The notations \(x_i\) and x.i both mean the bit with index \(i\) in the word \(x\), for \(0 \leq i \leq 15\). For example, \(x_0\) is the rightmost bit and \(x_{15}\) is the leftmost bit. When used in an instruction, a bit index is specified as a 4-bit binary number \(i\) such that \(0 \leq i \leq 15\).

The following table shows the indices of all the bits in a word. The vertical bars break the word into groups of 4 bits. This grouping corresponds to the representation of the word in hex notation.

\[\fbox{$\ x_{15}\> x_{14}\> x_{13}\> x_{12} \ \vert\ x_{11}\> x_{10}\> x_{9}\> x_{8}$}\]

\[\fbox{$ \ \vert\ x_{7}\> x_{6}\> x_{5}\> x_{4} \ \vert\ x_{3}\> x_{2}\> x_{1}\> x_{0} \ $}\]

A bit field is a contiguous sequence of bits in a word.
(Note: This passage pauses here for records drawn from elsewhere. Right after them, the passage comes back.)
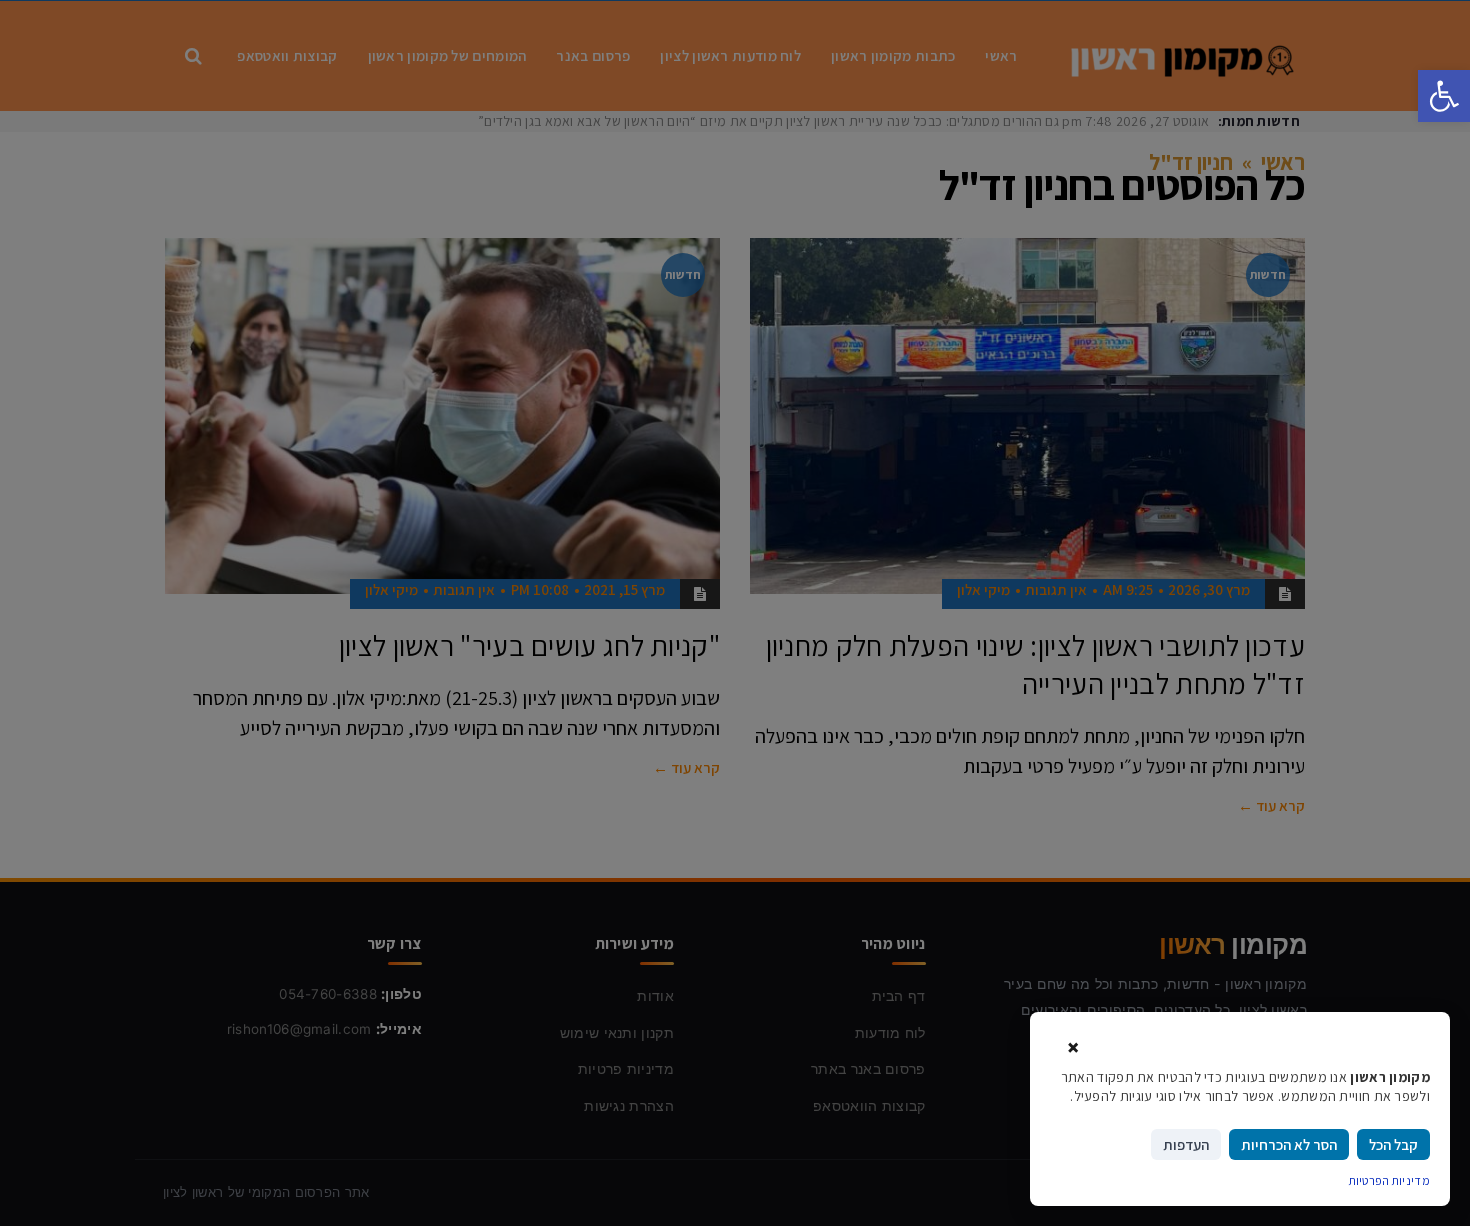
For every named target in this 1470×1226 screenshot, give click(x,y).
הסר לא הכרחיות (1289, 1144)
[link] (1444, 96)
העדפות (1186, 1144)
It is specified by two numbers: the indices of the rightmost and leftmost bits in the field.

The natural numbers are \(0, 1, 2, \ldots\), so all natural numbers are nonnegative. Sigma16 represents natural numbers as binary, and uses them to represent memory addresses. The binary value of an \(n\) bit generic word \(x\) is

\[binval (x) = \sum_{0 \leq i < n} x_i * 2^i\]
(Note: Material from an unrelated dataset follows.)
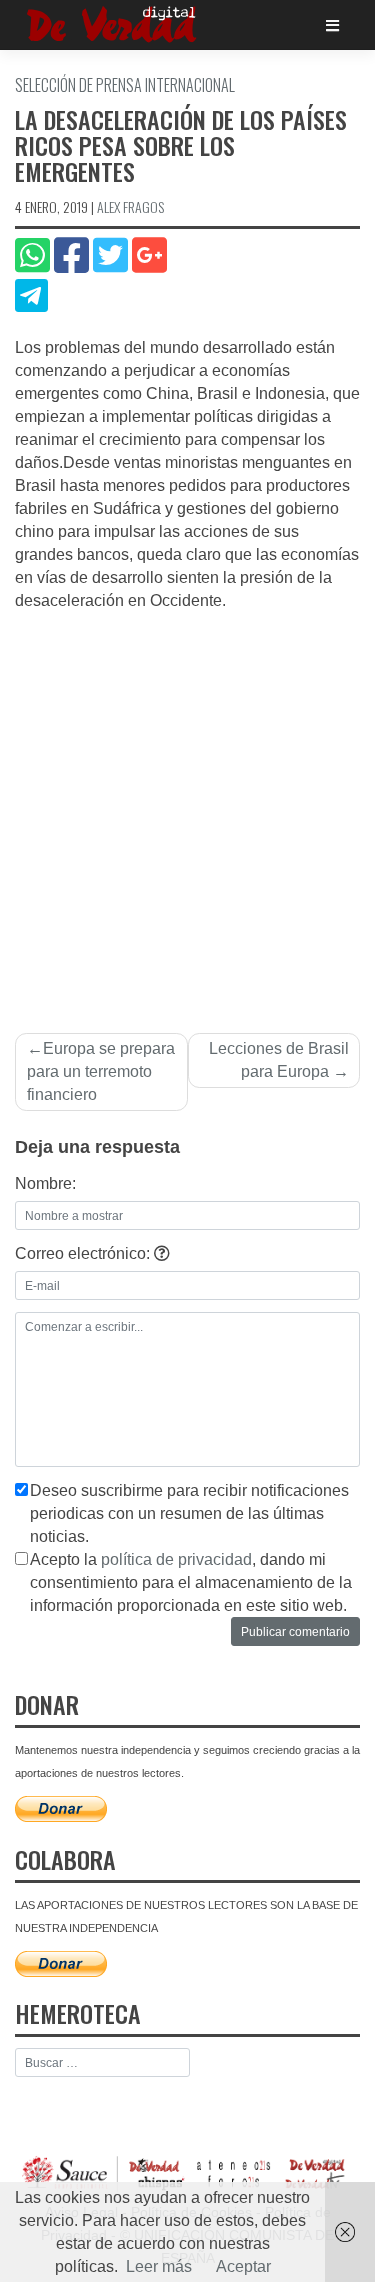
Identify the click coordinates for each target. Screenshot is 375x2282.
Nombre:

For a word of 16 bits, natural numbers are restricted to the range from 0 through \(2^{16}-1\); that is, from 0 through 65,535. For a double word (32 bits), natural numbers are restricted to the range from 0 through \(2^{32}-1\); that is, from 0 through 4,294,967,295.

A natural number (and hence a binary number) cannot be negative. If you need numbers that can be negative or positive, you must use an integer. The arithmetic instructions in Sigma16 operate on integers, but address arithmetic is performed in binary.

Integers are represented using two's complement notation. If the leftmost (most significant) bit of a word is 0, its two's complement value is the same as its binary value. If the leftmost bit is 1, the two's complement value is negative.

Any two's complement number (with one exception) can be negated by inverting all the bits (replace 0 by 1 and vice versa) and then adding 1, discarding any overflow. The sole exception is that if the smallest negative number (\(-2^{15}\)) is negated, the result is overflow because the largest positive integer representable in 16 bit two's complement is \(2^{15}-1\).

For example, consider \(x\) = 1111 1010. Since the leftmost bit is 1, we know that \(x < 0\). We can negate \(x\) by inverting the bits, obtaining 0000 0101. Adding 1 gives 0000 0110 which is 6. Since \(-x = 6\), we conclude that \(x = -6\).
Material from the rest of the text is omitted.